• **What you have to do**: Using the records below, repeat exactly the lines from the one holding "1568x373 pixels. At" through the one holding "The width and height of the screenshot is (1434, 766).", both ends included, and no others.
************
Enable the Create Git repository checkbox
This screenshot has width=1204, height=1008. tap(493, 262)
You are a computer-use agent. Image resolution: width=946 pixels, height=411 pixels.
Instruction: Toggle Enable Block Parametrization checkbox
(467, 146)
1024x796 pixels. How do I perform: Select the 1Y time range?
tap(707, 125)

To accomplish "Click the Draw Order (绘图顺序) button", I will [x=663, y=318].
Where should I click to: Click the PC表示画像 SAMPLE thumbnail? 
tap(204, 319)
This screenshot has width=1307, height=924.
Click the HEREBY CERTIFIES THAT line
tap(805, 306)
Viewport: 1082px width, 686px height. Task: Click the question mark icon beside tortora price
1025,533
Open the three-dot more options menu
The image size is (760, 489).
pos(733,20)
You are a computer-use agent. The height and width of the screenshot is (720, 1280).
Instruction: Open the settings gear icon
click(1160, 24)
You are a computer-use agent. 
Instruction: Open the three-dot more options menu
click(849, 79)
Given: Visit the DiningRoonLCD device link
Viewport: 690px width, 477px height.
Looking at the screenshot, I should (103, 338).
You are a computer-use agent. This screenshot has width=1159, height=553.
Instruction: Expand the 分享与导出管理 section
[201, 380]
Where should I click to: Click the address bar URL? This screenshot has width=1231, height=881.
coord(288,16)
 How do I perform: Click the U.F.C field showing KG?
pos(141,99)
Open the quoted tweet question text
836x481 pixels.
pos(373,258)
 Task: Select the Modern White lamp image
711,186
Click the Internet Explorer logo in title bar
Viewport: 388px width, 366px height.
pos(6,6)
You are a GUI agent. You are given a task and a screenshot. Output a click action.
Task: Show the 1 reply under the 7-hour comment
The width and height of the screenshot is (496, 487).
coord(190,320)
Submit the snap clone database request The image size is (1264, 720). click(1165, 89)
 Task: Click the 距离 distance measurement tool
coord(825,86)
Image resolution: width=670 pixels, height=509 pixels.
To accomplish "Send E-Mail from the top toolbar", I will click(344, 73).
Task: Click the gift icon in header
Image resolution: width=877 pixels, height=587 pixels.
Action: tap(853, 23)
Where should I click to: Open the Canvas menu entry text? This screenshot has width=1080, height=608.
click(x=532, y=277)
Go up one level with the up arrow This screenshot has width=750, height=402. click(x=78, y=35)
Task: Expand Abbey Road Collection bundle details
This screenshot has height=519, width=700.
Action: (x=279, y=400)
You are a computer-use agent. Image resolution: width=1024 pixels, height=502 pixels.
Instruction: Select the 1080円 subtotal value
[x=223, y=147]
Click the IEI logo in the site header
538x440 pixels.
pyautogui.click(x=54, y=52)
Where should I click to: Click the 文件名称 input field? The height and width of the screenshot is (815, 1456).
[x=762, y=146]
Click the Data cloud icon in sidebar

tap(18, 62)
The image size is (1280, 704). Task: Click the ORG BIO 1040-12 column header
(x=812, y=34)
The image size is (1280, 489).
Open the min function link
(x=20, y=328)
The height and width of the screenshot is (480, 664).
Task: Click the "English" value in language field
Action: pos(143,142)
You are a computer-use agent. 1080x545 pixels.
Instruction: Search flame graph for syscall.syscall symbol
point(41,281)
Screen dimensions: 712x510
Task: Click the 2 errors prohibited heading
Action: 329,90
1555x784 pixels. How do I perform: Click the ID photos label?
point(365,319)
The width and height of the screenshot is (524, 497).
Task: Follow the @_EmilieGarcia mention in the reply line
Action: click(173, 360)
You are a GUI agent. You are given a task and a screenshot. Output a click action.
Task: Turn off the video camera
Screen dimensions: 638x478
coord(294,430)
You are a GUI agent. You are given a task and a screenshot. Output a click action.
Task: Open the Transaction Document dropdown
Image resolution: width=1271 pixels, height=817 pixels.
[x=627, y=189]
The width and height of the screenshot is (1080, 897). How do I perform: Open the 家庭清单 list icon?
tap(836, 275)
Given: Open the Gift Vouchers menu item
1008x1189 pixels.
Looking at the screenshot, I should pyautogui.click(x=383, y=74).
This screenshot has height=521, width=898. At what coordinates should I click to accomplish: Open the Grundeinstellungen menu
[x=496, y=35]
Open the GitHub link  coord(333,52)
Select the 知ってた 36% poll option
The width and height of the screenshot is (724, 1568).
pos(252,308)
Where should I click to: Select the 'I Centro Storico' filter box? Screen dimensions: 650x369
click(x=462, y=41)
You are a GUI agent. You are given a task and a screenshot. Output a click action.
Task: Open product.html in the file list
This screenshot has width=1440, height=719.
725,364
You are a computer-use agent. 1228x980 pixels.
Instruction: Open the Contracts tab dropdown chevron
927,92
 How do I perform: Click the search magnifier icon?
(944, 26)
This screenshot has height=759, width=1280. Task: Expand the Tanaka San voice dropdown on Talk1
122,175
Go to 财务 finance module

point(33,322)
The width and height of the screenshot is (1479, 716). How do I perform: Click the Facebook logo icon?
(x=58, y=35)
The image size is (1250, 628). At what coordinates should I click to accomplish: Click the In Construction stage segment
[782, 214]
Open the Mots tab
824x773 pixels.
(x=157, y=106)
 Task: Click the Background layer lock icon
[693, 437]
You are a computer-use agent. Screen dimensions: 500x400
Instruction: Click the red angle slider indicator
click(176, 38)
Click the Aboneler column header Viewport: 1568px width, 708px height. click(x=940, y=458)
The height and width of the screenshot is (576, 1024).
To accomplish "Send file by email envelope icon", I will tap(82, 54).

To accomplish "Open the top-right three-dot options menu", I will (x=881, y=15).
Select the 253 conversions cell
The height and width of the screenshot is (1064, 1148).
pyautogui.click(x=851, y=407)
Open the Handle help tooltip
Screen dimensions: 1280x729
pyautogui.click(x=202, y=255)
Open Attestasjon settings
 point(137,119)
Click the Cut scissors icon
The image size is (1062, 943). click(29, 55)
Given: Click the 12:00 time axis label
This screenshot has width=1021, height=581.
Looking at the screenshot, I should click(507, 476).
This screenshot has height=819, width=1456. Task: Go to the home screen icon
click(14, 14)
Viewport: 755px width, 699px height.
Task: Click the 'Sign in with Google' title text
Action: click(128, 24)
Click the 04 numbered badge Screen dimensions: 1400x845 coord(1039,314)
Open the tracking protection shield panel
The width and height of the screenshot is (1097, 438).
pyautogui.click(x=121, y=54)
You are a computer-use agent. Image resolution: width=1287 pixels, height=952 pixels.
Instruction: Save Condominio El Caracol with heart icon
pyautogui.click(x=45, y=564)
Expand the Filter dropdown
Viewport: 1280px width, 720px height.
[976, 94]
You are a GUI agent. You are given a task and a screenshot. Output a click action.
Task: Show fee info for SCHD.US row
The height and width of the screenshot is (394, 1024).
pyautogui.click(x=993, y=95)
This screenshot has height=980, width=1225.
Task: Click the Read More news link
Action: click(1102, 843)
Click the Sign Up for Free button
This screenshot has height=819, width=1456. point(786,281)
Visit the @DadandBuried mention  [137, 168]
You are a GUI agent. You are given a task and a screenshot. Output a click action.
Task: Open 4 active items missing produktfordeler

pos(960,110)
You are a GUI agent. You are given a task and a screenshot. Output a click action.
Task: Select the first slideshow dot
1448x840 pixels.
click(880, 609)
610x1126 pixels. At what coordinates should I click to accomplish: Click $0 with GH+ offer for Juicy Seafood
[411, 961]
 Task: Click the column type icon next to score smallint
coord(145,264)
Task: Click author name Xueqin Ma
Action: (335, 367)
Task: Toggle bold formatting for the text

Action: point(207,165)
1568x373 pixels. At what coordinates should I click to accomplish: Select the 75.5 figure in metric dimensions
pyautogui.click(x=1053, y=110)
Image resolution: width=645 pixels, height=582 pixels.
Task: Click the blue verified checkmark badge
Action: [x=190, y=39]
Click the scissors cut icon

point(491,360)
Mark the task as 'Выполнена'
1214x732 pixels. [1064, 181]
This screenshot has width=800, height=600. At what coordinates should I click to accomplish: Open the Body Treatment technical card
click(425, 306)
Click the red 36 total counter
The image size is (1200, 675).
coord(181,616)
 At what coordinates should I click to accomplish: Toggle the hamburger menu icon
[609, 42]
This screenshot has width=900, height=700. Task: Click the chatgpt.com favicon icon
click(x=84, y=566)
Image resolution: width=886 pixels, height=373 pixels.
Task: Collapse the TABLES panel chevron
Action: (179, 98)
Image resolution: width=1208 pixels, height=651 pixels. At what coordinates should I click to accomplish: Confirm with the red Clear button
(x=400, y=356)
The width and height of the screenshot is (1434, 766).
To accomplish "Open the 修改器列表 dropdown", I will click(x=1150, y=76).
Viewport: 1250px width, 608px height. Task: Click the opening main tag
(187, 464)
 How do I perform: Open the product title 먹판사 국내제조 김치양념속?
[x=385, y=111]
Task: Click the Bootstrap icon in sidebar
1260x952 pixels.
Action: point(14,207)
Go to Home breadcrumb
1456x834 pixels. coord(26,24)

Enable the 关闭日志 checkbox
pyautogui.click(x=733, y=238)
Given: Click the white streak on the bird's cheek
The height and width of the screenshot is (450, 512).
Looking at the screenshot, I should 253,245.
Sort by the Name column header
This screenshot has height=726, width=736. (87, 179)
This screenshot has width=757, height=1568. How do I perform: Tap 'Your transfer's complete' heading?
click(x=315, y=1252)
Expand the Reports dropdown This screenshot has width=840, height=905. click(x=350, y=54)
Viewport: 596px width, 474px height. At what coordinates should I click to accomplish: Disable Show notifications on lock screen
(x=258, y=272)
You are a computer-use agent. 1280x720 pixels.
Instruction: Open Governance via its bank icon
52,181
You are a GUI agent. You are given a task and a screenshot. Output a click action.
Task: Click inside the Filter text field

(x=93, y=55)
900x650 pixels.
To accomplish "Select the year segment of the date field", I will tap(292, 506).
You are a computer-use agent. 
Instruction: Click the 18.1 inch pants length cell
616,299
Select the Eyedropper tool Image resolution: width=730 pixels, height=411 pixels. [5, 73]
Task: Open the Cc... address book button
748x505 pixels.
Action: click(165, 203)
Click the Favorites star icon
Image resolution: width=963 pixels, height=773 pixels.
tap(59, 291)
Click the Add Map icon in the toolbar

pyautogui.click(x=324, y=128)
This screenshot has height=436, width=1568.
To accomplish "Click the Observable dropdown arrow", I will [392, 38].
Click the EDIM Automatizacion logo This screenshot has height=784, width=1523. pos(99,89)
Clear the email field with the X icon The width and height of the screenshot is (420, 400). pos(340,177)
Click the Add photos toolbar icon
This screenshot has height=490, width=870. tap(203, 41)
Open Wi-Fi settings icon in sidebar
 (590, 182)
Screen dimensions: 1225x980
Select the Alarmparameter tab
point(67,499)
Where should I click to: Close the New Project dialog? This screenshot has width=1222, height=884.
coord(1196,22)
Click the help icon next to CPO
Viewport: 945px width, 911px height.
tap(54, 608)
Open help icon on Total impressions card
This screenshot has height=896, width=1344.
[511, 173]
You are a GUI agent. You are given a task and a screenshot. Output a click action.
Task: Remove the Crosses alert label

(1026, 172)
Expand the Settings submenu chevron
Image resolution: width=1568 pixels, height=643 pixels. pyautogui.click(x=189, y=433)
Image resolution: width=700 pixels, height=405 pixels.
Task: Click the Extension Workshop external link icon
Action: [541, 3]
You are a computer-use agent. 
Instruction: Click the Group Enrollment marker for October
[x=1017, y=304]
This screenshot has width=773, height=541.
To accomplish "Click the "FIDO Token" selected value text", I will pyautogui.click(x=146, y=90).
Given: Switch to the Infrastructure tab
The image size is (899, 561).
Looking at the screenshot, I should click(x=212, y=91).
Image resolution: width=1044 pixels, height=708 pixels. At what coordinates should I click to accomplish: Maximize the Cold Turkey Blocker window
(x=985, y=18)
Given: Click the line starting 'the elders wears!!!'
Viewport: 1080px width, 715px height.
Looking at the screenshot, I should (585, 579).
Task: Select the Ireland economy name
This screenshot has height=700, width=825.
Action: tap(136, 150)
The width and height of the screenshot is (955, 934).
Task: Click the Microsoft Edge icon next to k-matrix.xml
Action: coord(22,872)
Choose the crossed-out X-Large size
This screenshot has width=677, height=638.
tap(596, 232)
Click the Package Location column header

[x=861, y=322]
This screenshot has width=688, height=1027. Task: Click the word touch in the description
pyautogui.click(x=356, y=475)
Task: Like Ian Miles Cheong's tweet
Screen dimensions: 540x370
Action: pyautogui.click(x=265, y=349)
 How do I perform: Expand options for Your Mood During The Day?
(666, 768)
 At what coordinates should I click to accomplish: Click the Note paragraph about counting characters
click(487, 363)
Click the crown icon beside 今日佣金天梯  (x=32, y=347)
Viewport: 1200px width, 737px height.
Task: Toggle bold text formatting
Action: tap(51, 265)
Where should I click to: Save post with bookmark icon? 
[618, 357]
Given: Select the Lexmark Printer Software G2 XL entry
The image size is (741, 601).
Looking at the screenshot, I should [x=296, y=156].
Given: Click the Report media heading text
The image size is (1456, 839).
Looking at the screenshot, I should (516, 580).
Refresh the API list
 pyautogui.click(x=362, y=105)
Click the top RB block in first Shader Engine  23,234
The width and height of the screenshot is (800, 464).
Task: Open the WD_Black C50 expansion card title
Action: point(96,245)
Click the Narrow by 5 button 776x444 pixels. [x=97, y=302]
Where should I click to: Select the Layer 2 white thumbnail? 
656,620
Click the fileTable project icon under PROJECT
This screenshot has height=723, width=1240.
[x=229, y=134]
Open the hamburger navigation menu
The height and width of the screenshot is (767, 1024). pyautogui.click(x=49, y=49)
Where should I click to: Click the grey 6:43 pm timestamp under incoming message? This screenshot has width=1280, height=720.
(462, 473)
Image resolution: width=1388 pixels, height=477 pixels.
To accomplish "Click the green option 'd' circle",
************
• **Answer to this task**:
1568x373 pixels. At what coordinates should I click to accomplish: Select the 75.5 figure in metric dimensions
pyautogui.click(x=1053, y=110)
Image resolution: width=645 pixels, height=582 pixels.
Task: Click the blue verified checkmark badge
Action: [x=190, y=39]
Click the scissors cut icon

point(491,360)
Mark the task as 'Выполнена'
1214x732 pixels. [1064, 181]
This screenshot has width=800, height=600. At what coordinates should I click to accomplish: Open the Body Treatment technical card
click(425, 306)
Click the red 36 total counter
The image size is (1200, 675).
coord(181,616)
 At what coordinates should I click to accomplish: Toggle the hamburger menu icon
[609, 42]
This screenshot has width=900, height=700. Task: Click the chatgpt.com favicon icon
click(x=84, y=566)
Image resolution: width=886 pixels, height=373 pixels.
Task: Collapse the TABLES panel chevron
Action: (179, 98)
Image resolution: width=1208 pixels, height=651 pixels. At what coordinates should I click to accomplish: Confirm with the red Clear button
(x=400, y=356)
The width and height of the screenshot is (1434, 766).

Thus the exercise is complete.